Edo period, 18th-19th c., color on paper: Tokyo National Museum

Avast! Here be spoilers!

I loved this book. But this isn’t about my feelings; this is about how Melville wrote a truly radical book, a book that turns the world upside-down, one of the Best. Books. Ever.

Moby Dick begins as the story of a fastidious Yankee schoolmaster who signs onto a whaling voyage but finds himself in the realm of topsy-turvy. At first he is terrified and disgusted by his boarding house’s filth and by his bedmate, Queequeg, a South Pacific cannibal, idolater, and tattooed guy.
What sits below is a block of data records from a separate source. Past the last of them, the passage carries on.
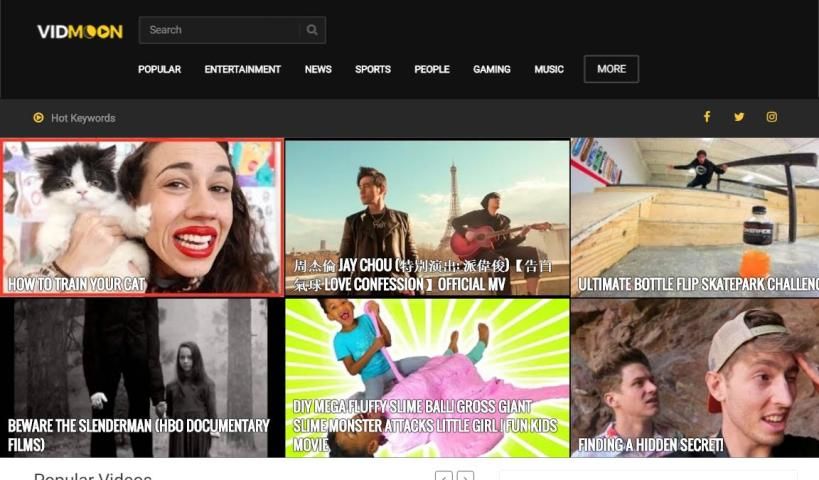
Task: Open the Popular category
Action: 159,70
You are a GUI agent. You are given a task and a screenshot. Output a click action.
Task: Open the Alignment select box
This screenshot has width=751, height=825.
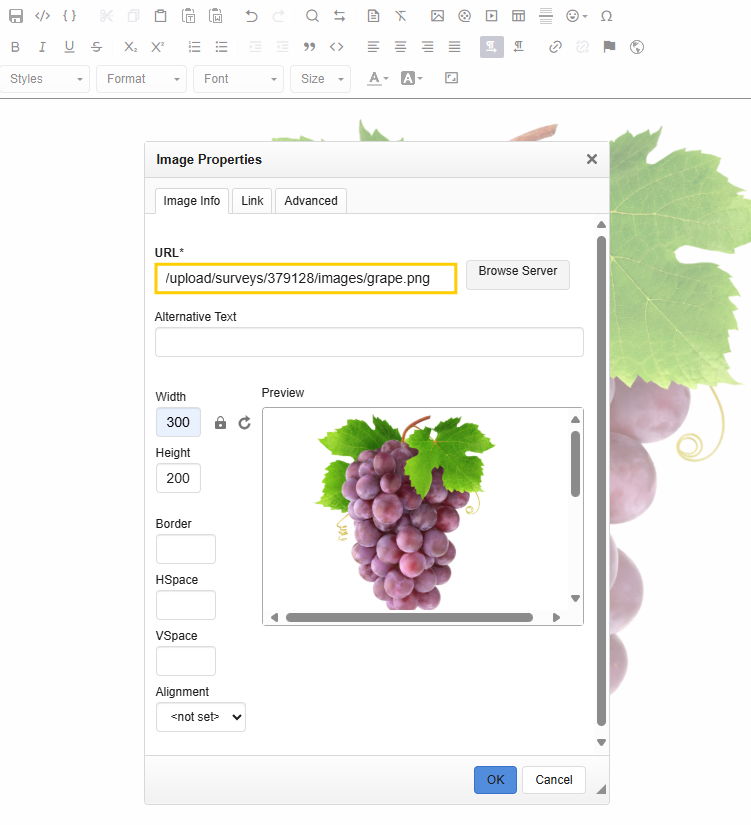(200, 717)
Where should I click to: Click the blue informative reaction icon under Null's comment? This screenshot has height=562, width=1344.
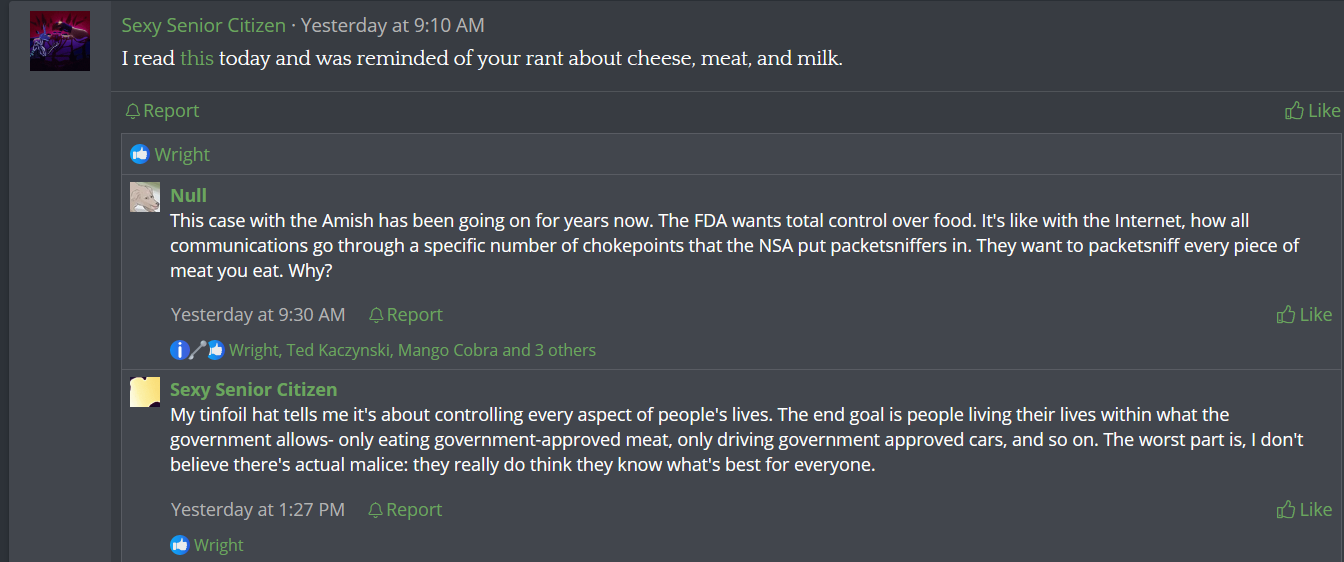[x=180, y=350]
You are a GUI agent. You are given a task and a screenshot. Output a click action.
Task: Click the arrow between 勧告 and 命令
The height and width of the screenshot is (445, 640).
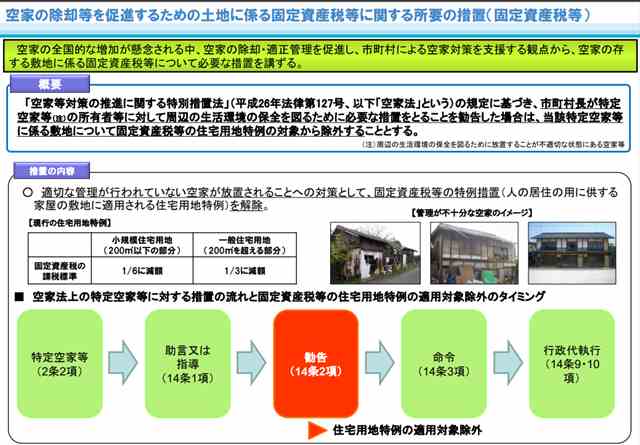[381, 358]
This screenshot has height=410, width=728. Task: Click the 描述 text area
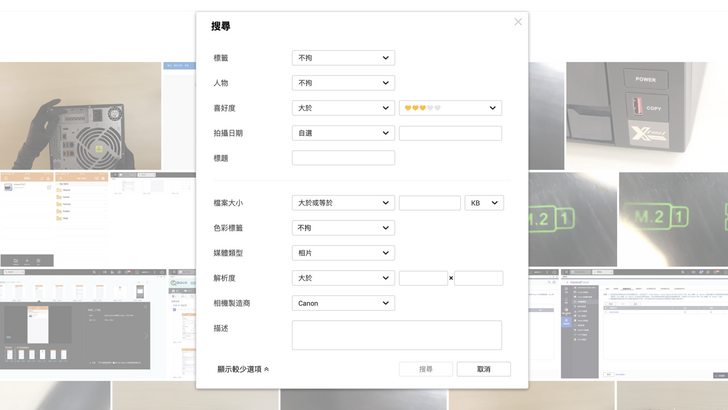pos(396,335)
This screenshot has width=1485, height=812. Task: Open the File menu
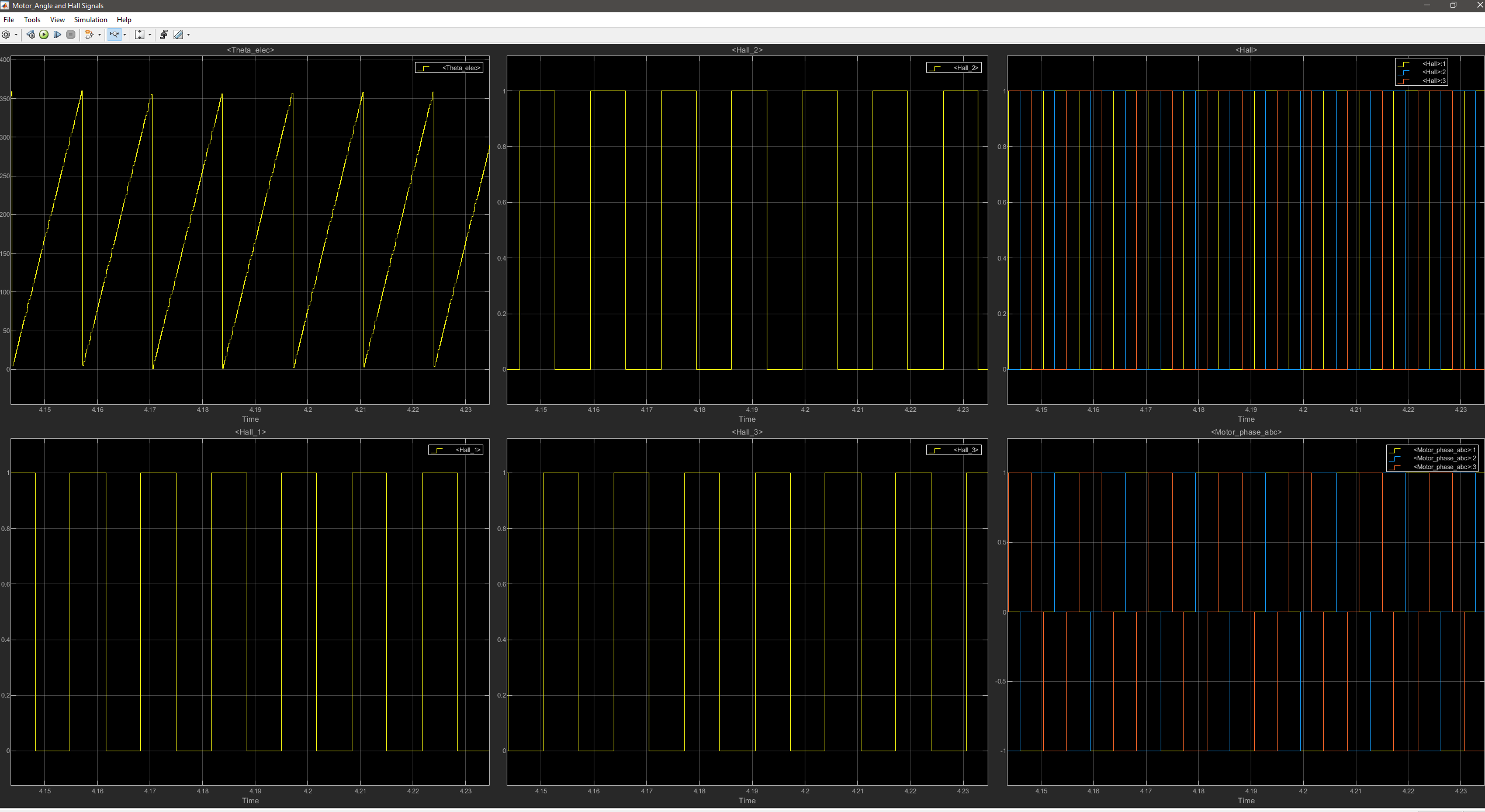[x=9, y=20]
But Queequeg’s affection, integrity, and bravery destroy many of our whaler’s prejudices about race, nation, religion, and relationships between men: “Thus, then, in our hearts’ honeymoon, lay I and Queequeg—a cosy, loving pair.” He even consents to worship Queequeg’s little carved idol Yojo: after all, if his own Presbyterianism demands that he do unto others blah blah blah, and if he would have Queequeg join his own faith, “Consequently, I must then unite with him in his; ergo, I must turn idolator.” So far this is all charming, funny, and slyly subversive. But Melville’s project seeks to upset even more fundamental prejudices about humans, nature, and God: that these categories exist in hierarchy, that they are not interchangeable, and that they possess any discrete characteristics at all.